De lá até 1985, a Susi e a Barbie conviveram juntas no mercado brasileiro. “A Susi continuava vendendo bem mais que a Barbie”, relembra o CEO da Estrela. Mais de 20 milhões de unidades foram distribuídas no país até aquele ano, conforme dados da empresa. No entanto, a Mattel propôs uma fusão entre as empresas como “um chamariz” – como classificou Tilkian – para que a Estrela retirasse a Susi das prateleiras onde reinava. Com a promessa de uma ampla parceria com a Mattel, a empresa brasileira aceitou a condição.
No início dos anos 90, o governo do ex-presidente Collor abriu o mercado nacional às importações. Com o câmbio vantajoso, a Mattel rompeu o contrato com a Estrela e passou a importar a Barbie para vender diretamente a boneca no Brasil. Logo, a empresa brasileira – responsável por alavancar a Barbie no Brasil – retomou a fabricação e venda da Susi em 1996. O brinquedo brasileiro, no entanto, já estava ofuscado pelo norte-americano.
A Estrela chegou a processar a Mattel, mas perdeu a batalha na Justiça em 2021 - na qual pedia que a multinacional a indenizasse em R$ 64,4 milhões pelo rompimento abrupto. “A Estrela foi responsável pelo sucesso da Barbie no Brasil.

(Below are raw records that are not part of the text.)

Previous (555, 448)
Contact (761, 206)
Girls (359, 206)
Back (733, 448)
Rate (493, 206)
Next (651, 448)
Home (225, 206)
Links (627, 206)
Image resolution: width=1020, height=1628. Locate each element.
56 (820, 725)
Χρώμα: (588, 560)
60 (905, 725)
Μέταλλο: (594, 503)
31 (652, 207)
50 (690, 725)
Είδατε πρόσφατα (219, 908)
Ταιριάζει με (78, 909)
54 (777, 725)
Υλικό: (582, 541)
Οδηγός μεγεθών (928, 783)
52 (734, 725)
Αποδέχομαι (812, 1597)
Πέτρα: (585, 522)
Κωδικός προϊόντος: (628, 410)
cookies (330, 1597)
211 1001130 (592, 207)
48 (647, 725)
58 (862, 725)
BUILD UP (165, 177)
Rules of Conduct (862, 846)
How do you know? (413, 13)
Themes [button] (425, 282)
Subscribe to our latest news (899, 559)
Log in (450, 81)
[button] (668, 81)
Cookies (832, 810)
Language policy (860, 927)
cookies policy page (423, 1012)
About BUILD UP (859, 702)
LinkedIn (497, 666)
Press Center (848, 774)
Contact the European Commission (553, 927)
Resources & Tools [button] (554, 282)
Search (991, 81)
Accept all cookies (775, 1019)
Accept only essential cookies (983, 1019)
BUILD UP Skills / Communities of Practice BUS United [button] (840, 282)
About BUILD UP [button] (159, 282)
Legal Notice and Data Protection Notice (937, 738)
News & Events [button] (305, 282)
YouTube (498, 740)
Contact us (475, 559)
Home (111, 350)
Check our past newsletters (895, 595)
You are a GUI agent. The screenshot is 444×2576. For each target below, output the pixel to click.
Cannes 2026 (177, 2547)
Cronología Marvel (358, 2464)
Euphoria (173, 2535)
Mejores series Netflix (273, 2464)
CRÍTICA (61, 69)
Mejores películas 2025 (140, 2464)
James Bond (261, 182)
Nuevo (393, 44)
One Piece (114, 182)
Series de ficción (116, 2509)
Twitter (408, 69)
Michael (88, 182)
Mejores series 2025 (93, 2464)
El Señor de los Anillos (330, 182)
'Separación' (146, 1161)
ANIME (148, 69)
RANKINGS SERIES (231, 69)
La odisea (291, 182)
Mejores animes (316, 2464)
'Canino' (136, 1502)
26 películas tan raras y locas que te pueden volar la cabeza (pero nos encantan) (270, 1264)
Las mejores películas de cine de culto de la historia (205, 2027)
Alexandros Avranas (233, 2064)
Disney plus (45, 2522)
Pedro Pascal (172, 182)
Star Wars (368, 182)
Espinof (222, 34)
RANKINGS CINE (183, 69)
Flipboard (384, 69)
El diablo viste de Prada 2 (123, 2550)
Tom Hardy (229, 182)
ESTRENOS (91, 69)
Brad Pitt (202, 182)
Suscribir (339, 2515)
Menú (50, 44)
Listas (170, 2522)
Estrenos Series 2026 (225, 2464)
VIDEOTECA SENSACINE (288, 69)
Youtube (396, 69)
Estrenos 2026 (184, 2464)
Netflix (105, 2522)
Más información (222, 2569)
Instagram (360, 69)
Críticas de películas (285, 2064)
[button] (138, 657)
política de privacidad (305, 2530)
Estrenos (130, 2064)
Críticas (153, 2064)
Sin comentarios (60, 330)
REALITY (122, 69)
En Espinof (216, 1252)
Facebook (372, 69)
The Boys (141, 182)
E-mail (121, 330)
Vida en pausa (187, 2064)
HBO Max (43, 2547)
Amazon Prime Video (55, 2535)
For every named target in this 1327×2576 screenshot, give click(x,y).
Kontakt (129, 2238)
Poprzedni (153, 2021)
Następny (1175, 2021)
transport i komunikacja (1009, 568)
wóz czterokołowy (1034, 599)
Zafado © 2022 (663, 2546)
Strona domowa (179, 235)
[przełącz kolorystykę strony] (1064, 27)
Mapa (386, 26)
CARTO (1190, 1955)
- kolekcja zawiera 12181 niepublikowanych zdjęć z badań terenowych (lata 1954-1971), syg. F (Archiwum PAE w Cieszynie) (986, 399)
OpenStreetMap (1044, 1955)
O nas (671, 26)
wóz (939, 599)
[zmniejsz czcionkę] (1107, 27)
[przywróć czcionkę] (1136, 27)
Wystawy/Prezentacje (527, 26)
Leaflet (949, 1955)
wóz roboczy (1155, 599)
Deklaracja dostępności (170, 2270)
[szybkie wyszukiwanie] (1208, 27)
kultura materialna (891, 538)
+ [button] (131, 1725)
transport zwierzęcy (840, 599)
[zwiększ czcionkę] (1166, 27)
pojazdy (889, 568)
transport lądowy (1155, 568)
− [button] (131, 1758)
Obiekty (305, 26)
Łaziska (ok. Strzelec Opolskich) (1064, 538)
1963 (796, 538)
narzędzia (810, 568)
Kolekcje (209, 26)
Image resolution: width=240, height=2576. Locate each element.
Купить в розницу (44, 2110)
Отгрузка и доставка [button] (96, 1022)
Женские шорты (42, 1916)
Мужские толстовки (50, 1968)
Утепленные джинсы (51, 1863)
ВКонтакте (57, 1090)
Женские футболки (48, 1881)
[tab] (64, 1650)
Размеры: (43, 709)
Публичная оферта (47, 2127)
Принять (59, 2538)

Produzimos e comercializamos a Barbie aqui, todo investimento era nosso”, relembra Tilkian. Com o desinteresse pelo segmento de bonecas entre as crianças, a produção da boneca foi interrompida novamente em 2013. “Ela foi perdendo a atratividade junto às meninas e isso não era só no Brasil: a própria Barbie reportava quedas expressivas de mercado”, pontuou o empresário.
A Brinquedos Estrela relançou a Susi em 2019, dessa vez com vendas limitadas e exclusivas pelo site. Nele, é possível encontrar quatro tipos de releitura da boneca clássica dos anos 70 e 80, além de uma coleção da série Stranger Things, da Netflix, com preços que variam de R$ 100 a R$ 200. “Hoje, o caminho de entrada é pelas mães, não pelas filhas”, revela Tilkian. No site da Estrela, o termo mais buscado atualmente é “Susi”.